- Material for the task
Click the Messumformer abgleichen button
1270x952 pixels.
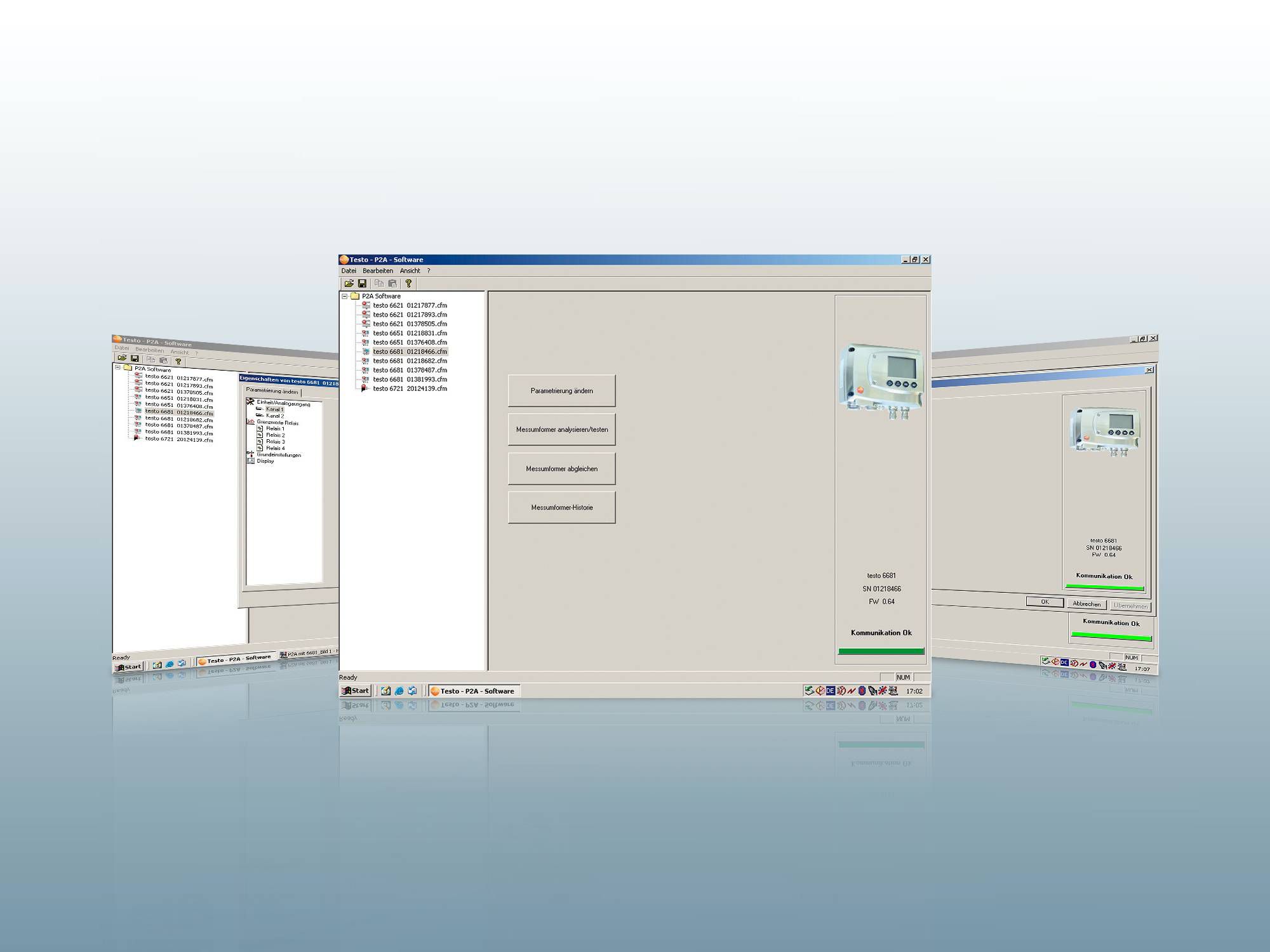(x=561, y=469)
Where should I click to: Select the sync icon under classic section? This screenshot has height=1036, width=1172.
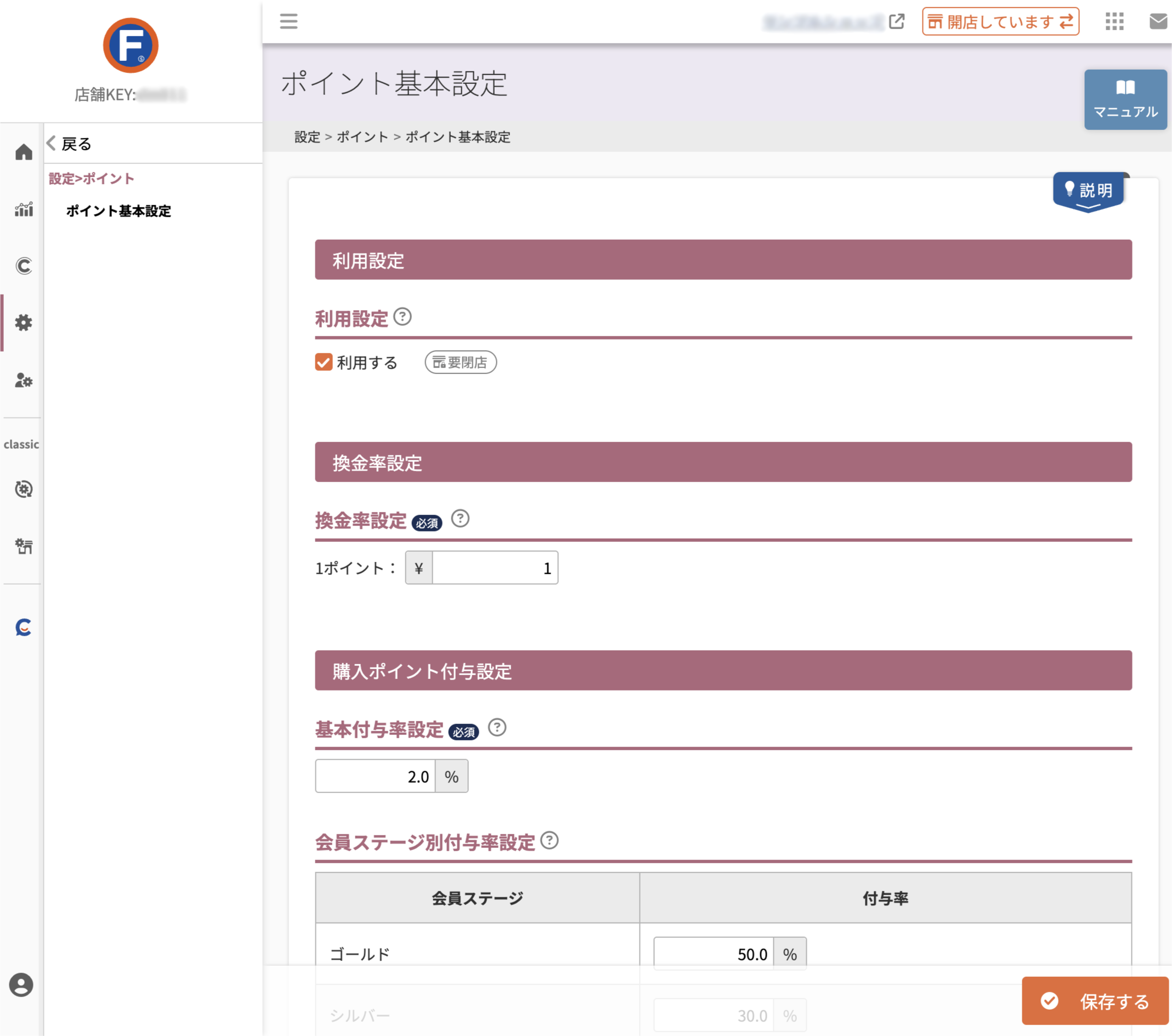pos(23,489)
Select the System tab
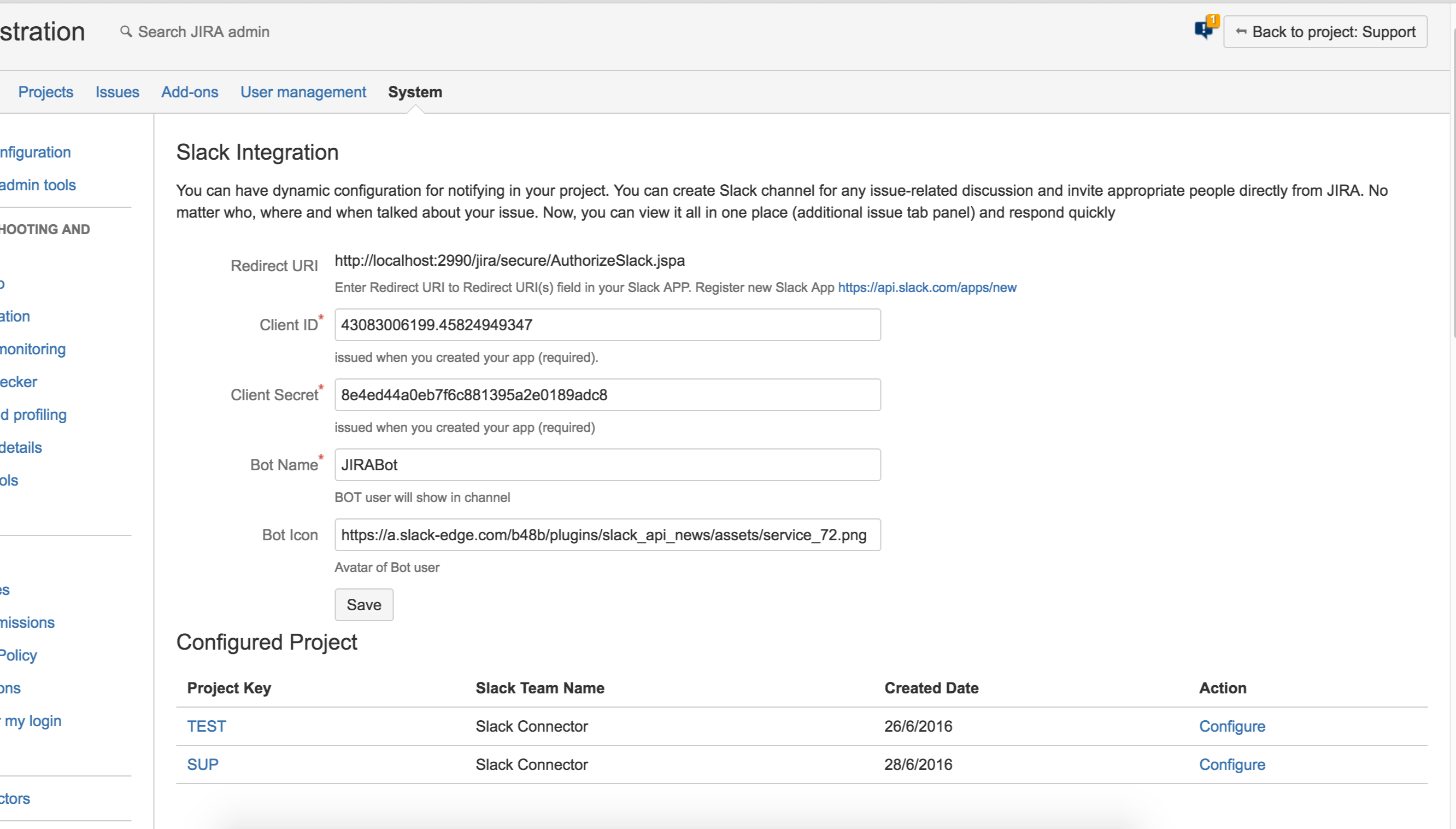 pyautogui.click(x=415, y=92)
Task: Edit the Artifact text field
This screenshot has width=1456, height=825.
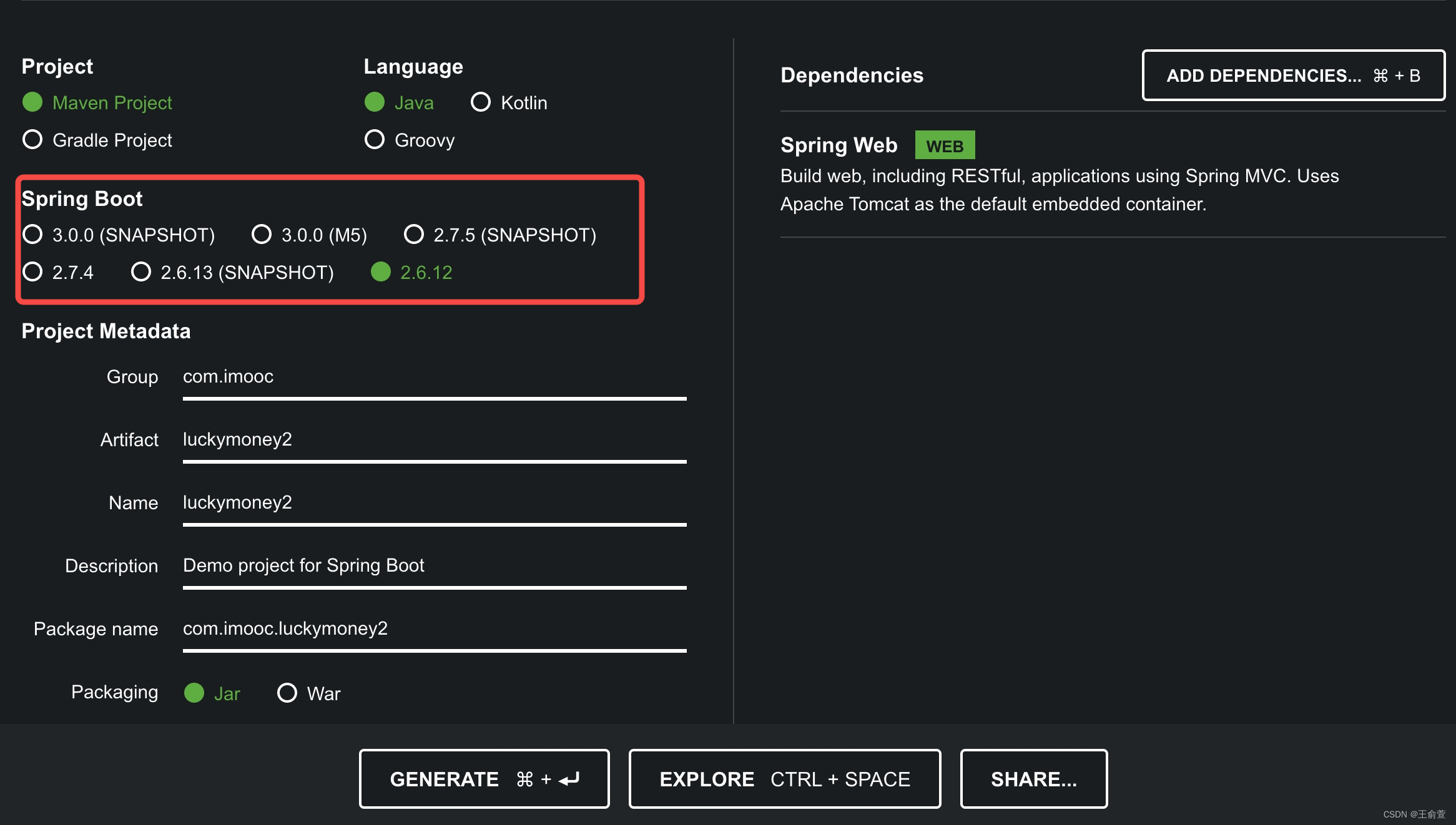Action: click(x=434, y=440)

- Exercise goal
Write out exactly the lines that run from the one containing "Task: Edit the Artifact text field" to the last line of the entries above, both ends kept, pictures left out.

- Solution for this exercise
Task: Edit the Artifact text field
This screenshot has width=1456, height=825.
Action: click(x=434, y=440)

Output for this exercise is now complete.